There are 71 state transport undertakings (STUs). The top 26 operate about 127,000 buses and the others another 11,650. “STUs constitute only nine per cent of the ownership pattern. Another 38 per cent is with private owners and 53 per cent is with school and employee transport operators,” adds Bansal.

 
Incorporated in India in 2016 by its US-based parent, EV Motors is a technology provider for electric buses and offers services for e-mobility within Indian cities through battery technology, developing of charging infrastructure and establishing captive supplies of clean energy.

According to Bansal, the total cost of ownership of a nine to 12-metre electric bus is Rs 2.5-3.5 crore over 10 years — including acquisition, operating and maintenance cost. “The purchase price is comparatively higher than a conventional bus but  operating costs are significantly less and would outweigh its initial purchase price in a few years,” he says.

To promote private participation in public transport, the rate for EVs should allow commercial viability, he says. For faster adoption of electric buses, the policy framework should allow multiple technologies to compete. There should also be a policy framework for charging infrastructure.

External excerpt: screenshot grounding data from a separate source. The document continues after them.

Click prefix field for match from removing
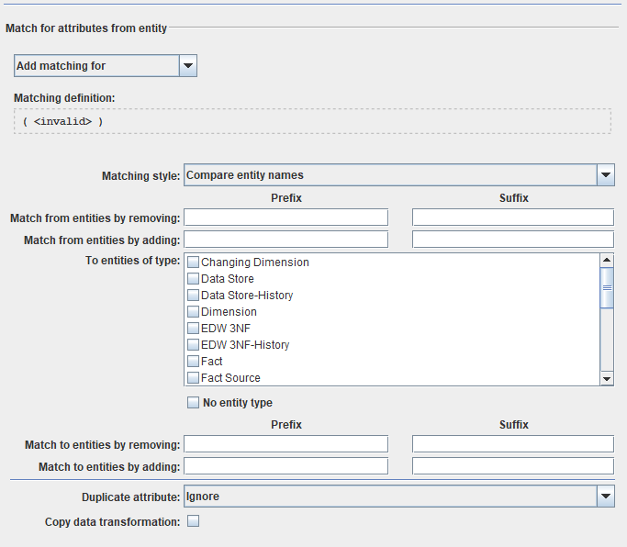627x547 pixels. (286, 218)
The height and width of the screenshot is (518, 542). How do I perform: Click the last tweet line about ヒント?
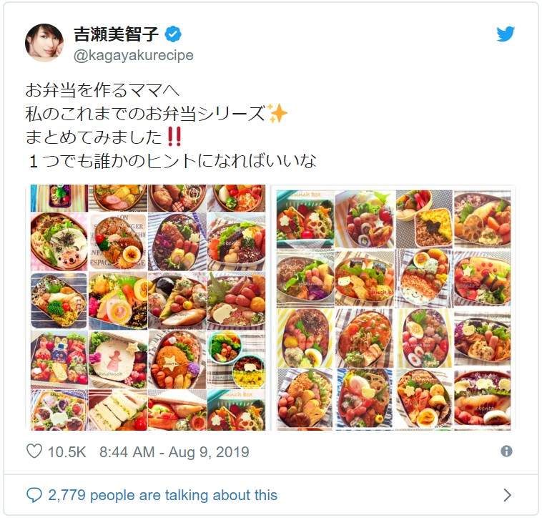point(172,161)
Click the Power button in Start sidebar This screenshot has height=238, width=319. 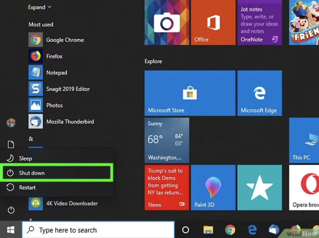(11, 210)
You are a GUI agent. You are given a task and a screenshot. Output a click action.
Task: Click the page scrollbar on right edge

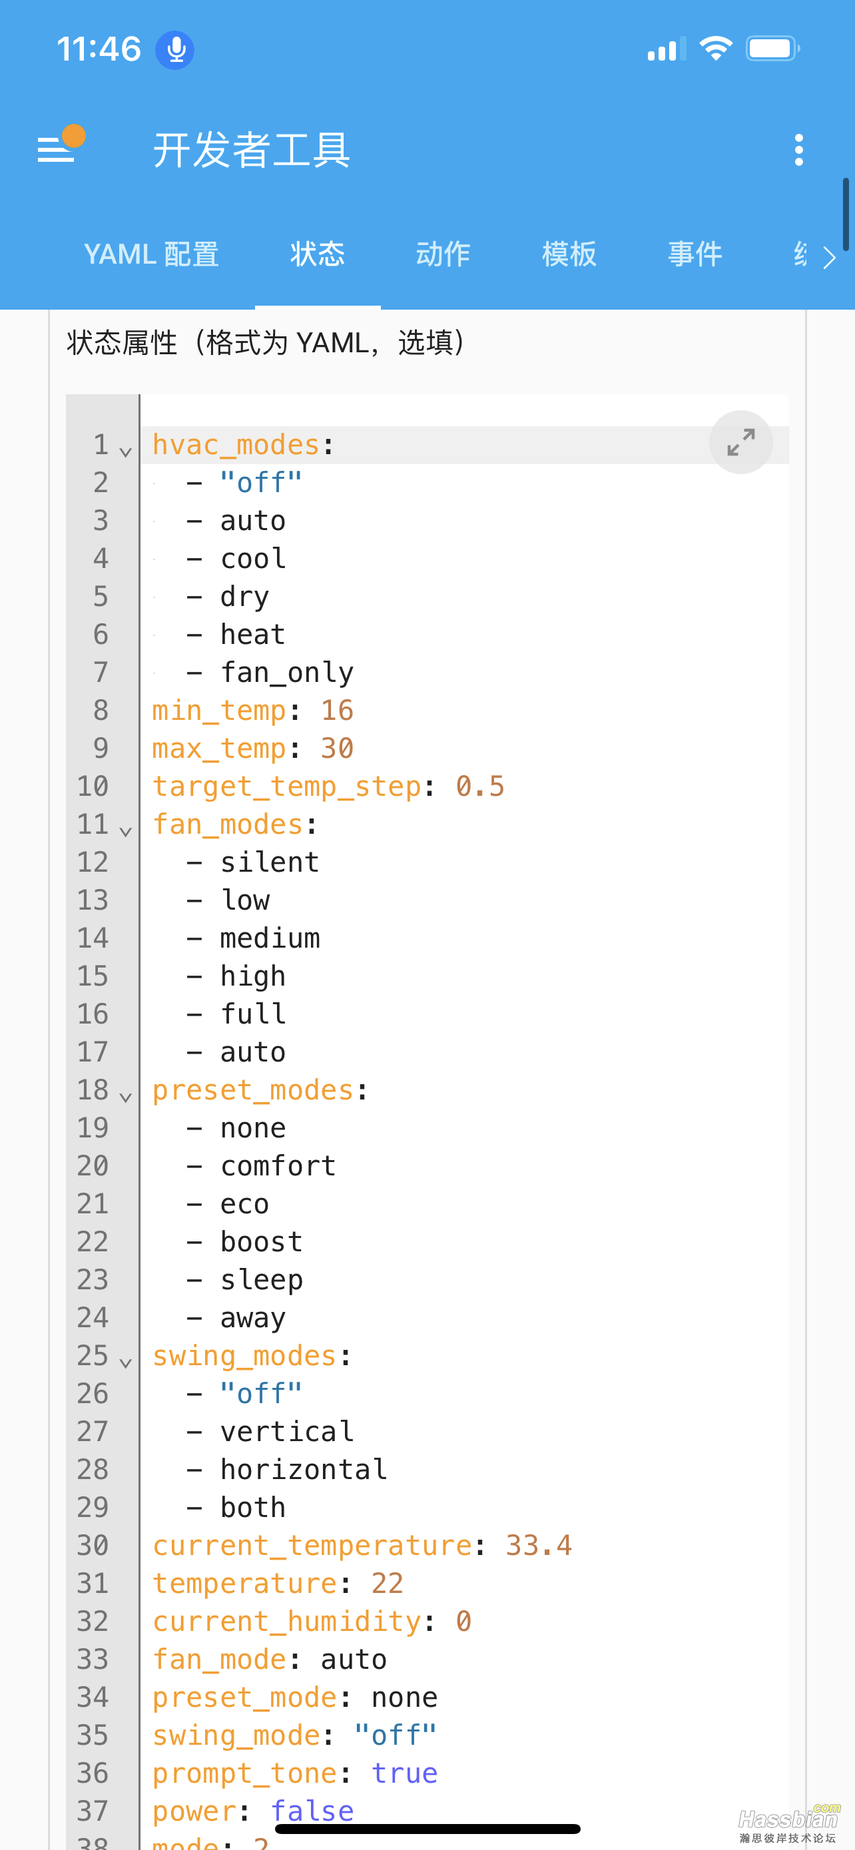846,214
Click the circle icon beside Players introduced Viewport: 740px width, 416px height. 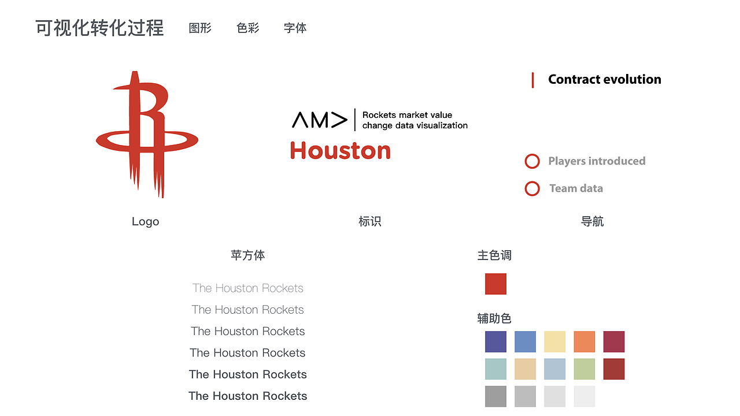(x=532, y=161)
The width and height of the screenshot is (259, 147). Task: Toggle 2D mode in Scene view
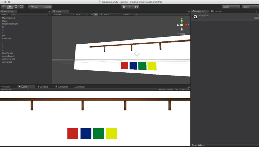91,15
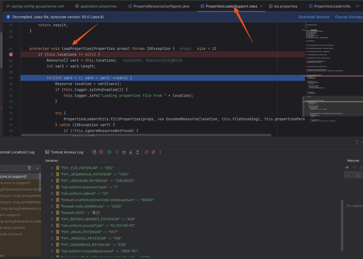Open the hidden editor tabs chevron dropdown
363x259 pixels.
pos(358,6)
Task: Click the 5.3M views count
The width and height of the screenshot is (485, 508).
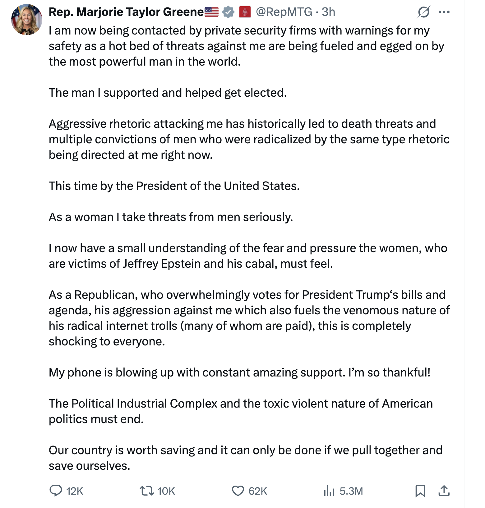Action: (351, 491)
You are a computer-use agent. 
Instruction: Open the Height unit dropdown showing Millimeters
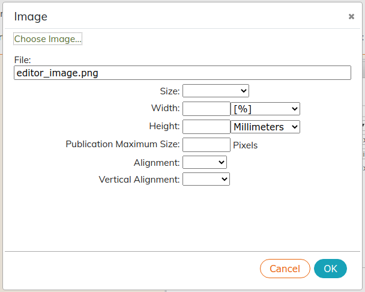pyautogui.click(x=265, y=127)
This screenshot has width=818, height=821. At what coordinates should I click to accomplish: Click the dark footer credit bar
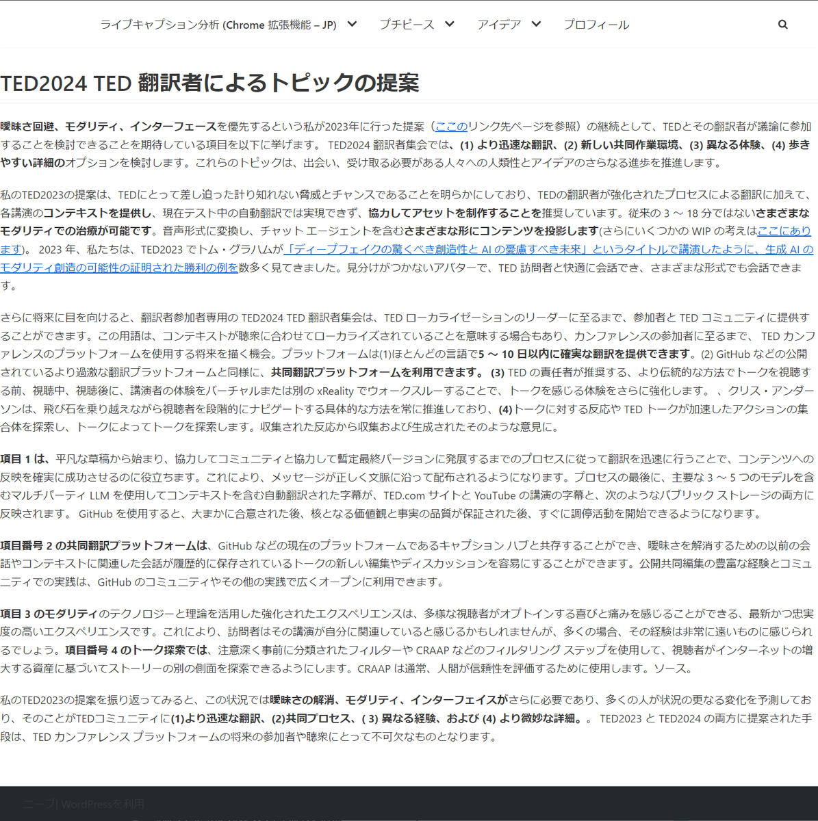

Chaudhry says Schneider has the technology to set up charging stations. “We do it globally and we can adapt it in India for meeting local standards.”

 
The central government is considering whether to allow state-owned power utilities to set up fast-charging stations. And, a scheme for e-buses to swap drained batteries with fully-charged ones at depots in some metros. These would be part of the National Electric Mobility Mission Plan that aims to get six-seven million EVs on the roads by 2020.